--- Problem to work on ---
Return all of the listing word for word; the pictures stay out.

**** Supplied records ****

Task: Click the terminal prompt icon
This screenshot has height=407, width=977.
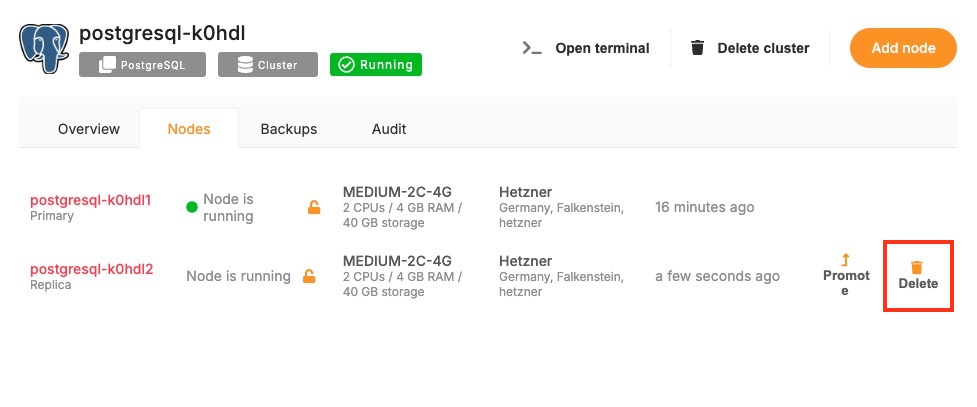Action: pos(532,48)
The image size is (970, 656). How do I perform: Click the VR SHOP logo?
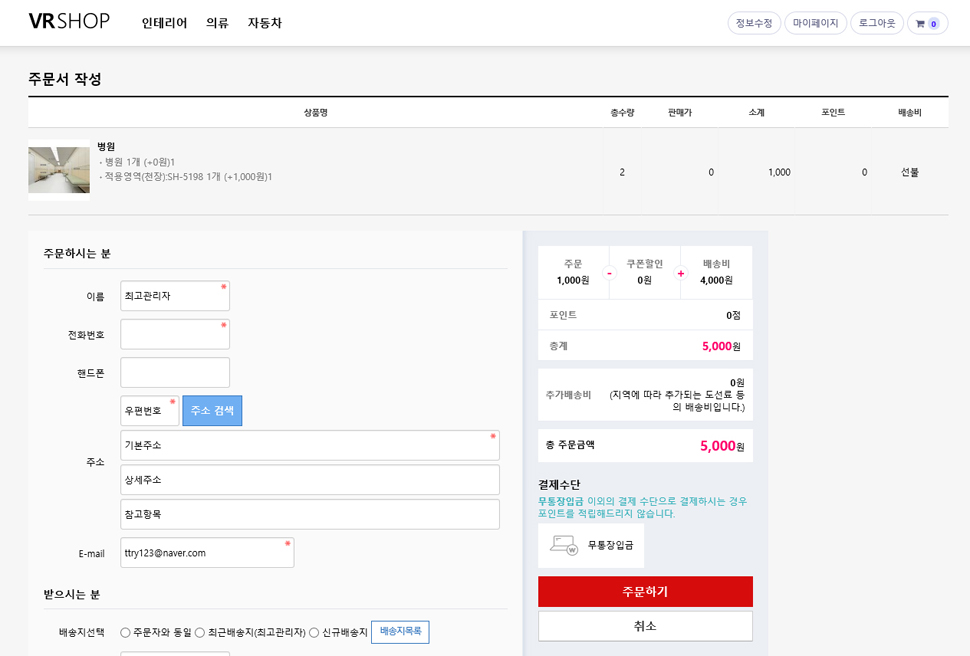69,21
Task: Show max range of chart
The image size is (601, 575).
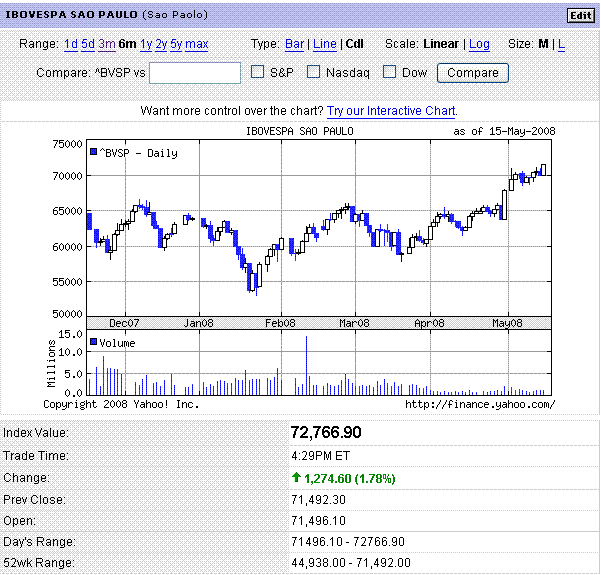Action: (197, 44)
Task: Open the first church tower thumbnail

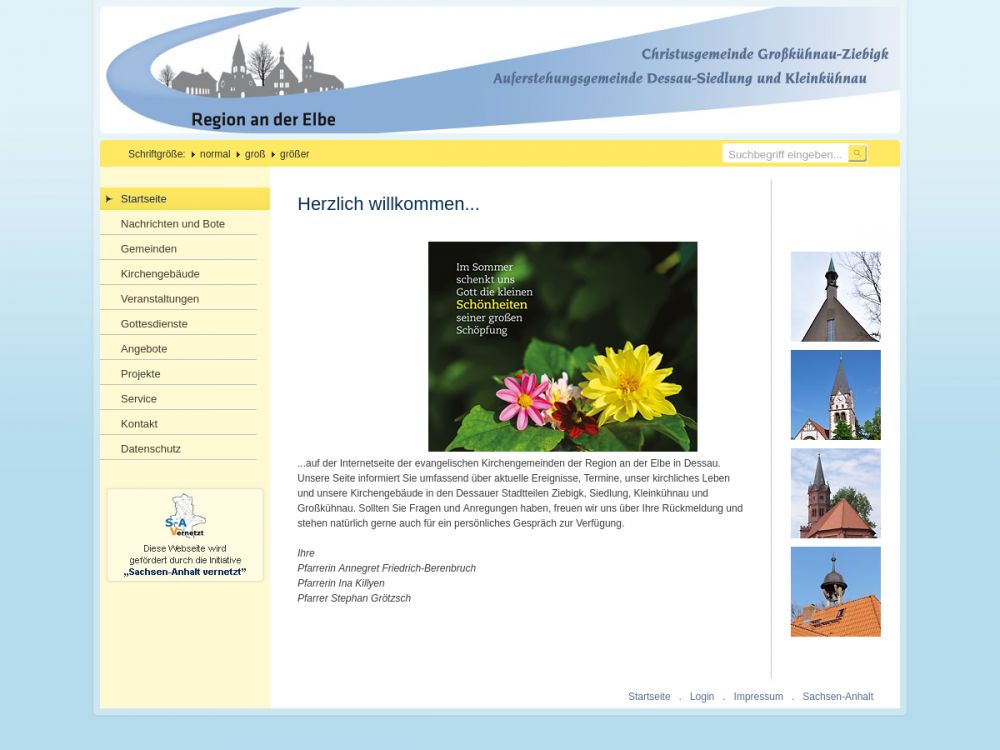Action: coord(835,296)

****

--- Expected output ---
Task: Click the terminal prompt icon
This screenshot has height=407, width=977.
Action: pos(532,48)
The image size is (970, 656). How do I perform: Click the VR SHOP logo?
69,21
Task: Show max range of chart
The image size is (601, 575).
Action: (197, 44)
Task: Open the first church tower thumbnail

Action: coord(835,296)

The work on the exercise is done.